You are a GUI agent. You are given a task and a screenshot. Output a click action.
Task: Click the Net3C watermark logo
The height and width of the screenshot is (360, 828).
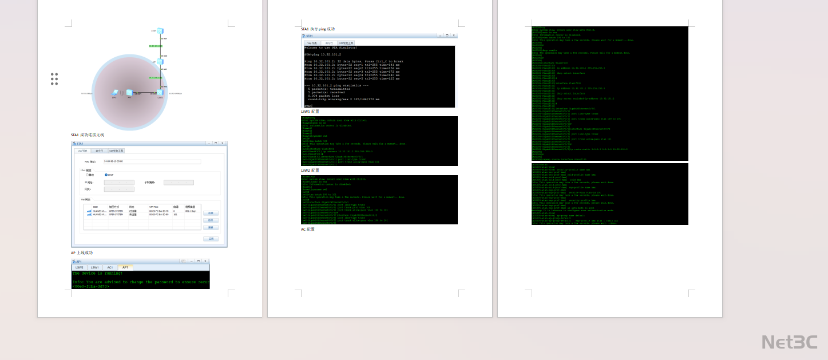[x=790, y=342]
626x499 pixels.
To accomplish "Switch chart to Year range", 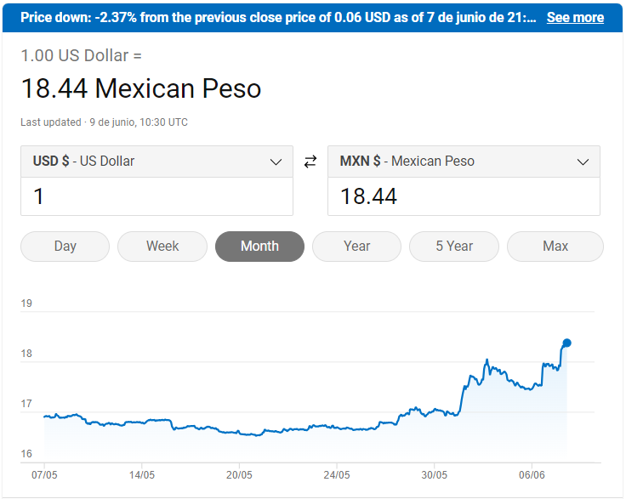I will tap(356, 247).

GIVEN REQUEST |
Pick out each line of the data above that contains the string "screenshot", matching case exactly.

ANSWER TO THE PROBLEM |
You are a GUI agent. You are given a task and a screenshot. Output a click action.
The height and width of the screenshot is (360, 828).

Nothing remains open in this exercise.